- [WRITTEN PROBLEM]
Rewrite the lines starting at the one that contains "You are a computer-use agent." and ending at the last of the rows, keeping the requests. Shift every coordinate in the answers by -130, and leave the pictures out.

Stored data entries:
·····
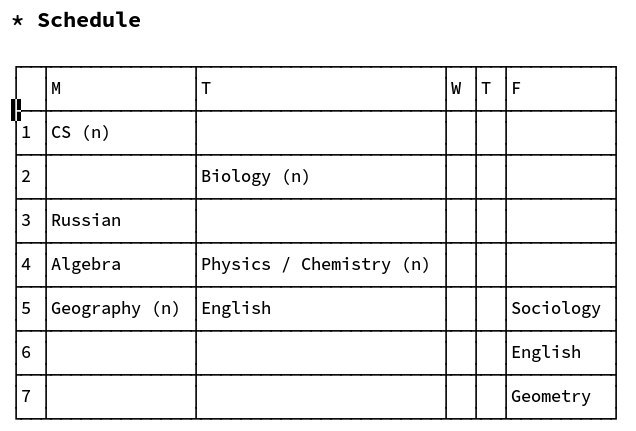Select row number 7 cell
The height and width of the screenshot is (431, 636).
(x=31, y=397)
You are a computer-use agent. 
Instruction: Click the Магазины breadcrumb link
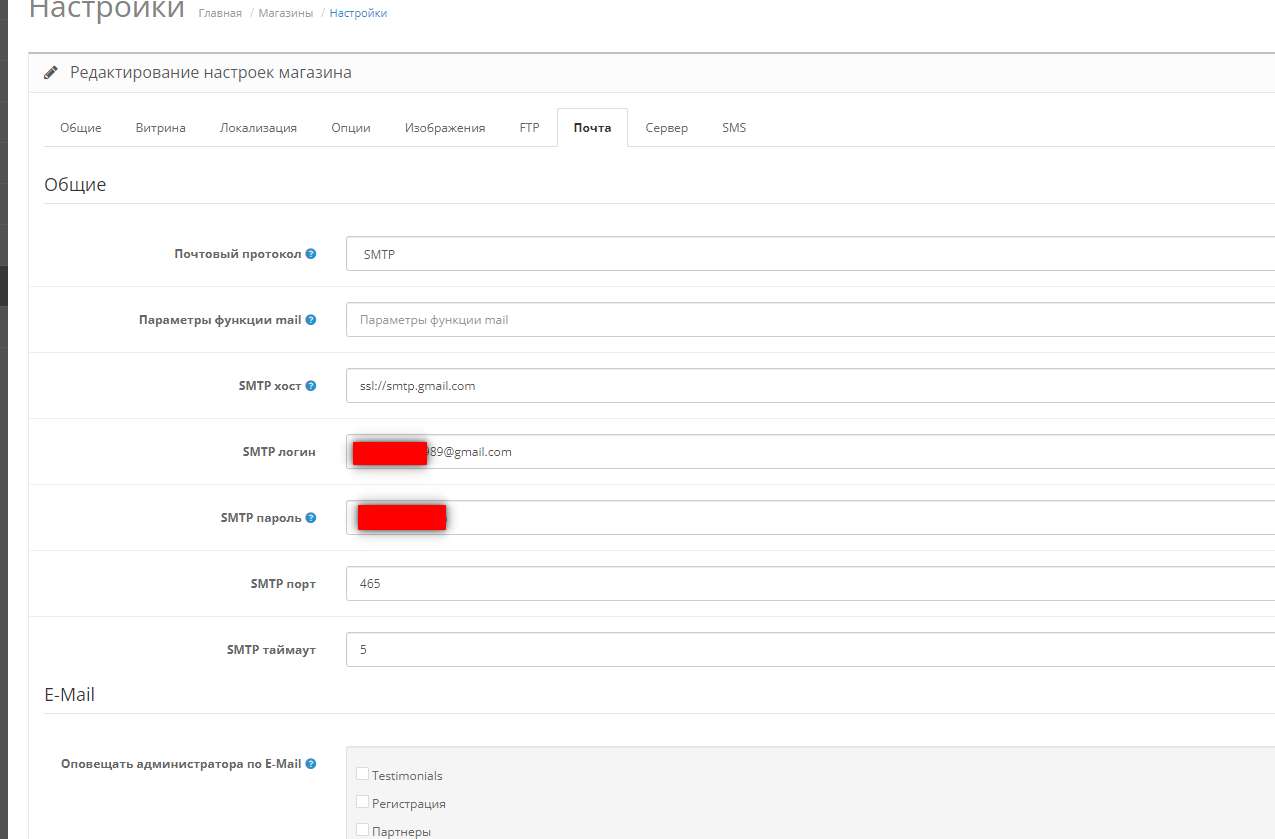[x=285, y=13]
·····
- [TASK ANSWER]
You are a computer-use agent. 
Instruction: Click the Магазины breadcrumb link
[x=155, y=-117]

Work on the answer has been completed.